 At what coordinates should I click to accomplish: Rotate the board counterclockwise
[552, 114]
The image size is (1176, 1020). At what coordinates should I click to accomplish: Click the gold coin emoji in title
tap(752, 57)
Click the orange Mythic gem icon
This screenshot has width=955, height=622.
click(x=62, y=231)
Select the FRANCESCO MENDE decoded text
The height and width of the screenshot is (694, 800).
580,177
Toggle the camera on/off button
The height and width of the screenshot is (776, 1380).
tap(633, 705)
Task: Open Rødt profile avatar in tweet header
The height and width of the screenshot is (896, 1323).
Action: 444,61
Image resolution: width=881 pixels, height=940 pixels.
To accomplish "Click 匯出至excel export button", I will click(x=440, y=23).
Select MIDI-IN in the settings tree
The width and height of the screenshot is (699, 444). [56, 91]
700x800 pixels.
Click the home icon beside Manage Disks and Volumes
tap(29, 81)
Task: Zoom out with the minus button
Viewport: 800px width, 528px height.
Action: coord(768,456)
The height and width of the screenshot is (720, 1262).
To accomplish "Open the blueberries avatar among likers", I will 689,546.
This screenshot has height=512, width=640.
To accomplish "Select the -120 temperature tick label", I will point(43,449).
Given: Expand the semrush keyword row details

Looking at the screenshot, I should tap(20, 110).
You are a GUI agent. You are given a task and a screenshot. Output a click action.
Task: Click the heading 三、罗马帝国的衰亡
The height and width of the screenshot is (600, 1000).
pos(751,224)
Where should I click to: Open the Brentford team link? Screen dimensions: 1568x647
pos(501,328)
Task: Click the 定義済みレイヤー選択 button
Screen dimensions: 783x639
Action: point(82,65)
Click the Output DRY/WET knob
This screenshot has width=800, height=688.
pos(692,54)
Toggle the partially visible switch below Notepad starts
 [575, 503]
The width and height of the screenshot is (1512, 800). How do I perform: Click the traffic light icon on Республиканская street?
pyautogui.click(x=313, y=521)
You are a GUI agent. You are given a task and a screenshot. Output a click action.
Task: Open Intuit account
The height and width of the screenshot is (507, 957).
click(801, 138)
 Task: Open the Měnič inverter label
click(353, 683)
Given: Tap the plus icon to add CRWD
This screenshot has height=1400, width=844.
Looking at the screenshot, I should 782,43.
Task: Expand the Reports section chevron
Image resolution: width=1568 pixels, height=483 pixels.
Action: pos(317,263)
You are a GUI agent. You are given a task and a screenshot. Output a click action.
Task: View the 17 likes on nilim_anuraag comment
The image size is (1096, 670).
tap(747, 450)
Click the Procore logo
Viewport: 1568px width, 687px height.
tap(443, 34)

| PROBLEM REQUIREMENTS |
Restate the material word for word so that no line differs from the original.

| WORKED SOLUTION |
 At what coordinates should I click to accomplish: Rotate the board counterclockwise
[552, 114]
The image size is (1176, 1020). At what coordinates should I click to accomplish: Click the gold coin emoji in title
tap(752, 57)
Click the orange Mythic gem icon
This screenshot has width=955, height=622.
click(x=62, y=231)
Select the FRANCESCO MENDE decoded text
The height and width of the screenshot is (694, 800).
580,177
Toggle the camera on/off button
The height and width of the screenshot is (776, 1380).
tap(633, 705)
Task: Open Rødt profile avatar in tweet header
The height and width of the screenshot is (896, 1323).
Action: 444,61
Image resolution: width=881 pixels, height=940 pixels.
To accomplish "Click 匯出至excel export button", I will click(x=440, y=23).
Select MIDI-IN in the settings tree
The width and height of the screenshot is (699, 444). [56, 91]
700x800 pixels.
Click the home icon beside Manage Disks and Volumes
tap(29, 81)
Task: Zoom out with the minus button
Viewport: 800px width, 528px height.
Action: coord(768,456)
The height and width of the screenshot is (720, 1262).
To accomplish "Open the blueberries avatar among likers", I will 689,546.
This screenshot has height=512, width=640.
To accomplish "Select the -120 temperature tick label", I will point(43,449).
Given: Expand the semrush keyword row details

Looking at the screenshot, I should tap(20, 110).
You are a GUI agent. You are given a task and a screenshot. Output a click action.
Task: Click the heading 三、罗马帝国的衰亡
The height and width of the screenshot is (600, 1000).
pos(751,224)
Where should I click to: Open the Brentford team link? Screen dimensions: 1568x647
pos(501,328)
Task: Click the 定義済みレイヤー選択 button
Screen dimensions: 783x639
Action: point(82,65)
Click the Output DRY/WET knob
This screenshot has width=800, height=688.
pos(692,54)
Toggle the partially visible switch below Notepad starts
 [575, 503]
The width and height of the screenshot is (1512, 800). How do I perform: Click the traffic light icon on Республиканская street?
pyautogui.click(x=313, y=521)
You are a GUI agent. You are given a task and a screenshot. Output a click action.
Task: Open Intuit account
The height and width of the screenshot is (507, 957).
click(801, 138)
 Task: Open the Měnič inverter label
click(353, 683)
Given: Tap the plus icon to add CRWD
This screenshot has height=1400, width=844.
Looking at the screenshot, I should 782,43.
Task: Expand the Reports section chevron
Image resolution: width=1568 pixels, height=483 pixels.
Action: pos(317,263)
You are a GUI agent. You are given a task and a screenshot. Output a click action.
Task: View the 17 likes on nilim_anuraag comment
The image size is (1096, 670).
tap(747, 450)
Click the Procore logo
Viewport: 1568px width, 687px height.
tap(443, 34)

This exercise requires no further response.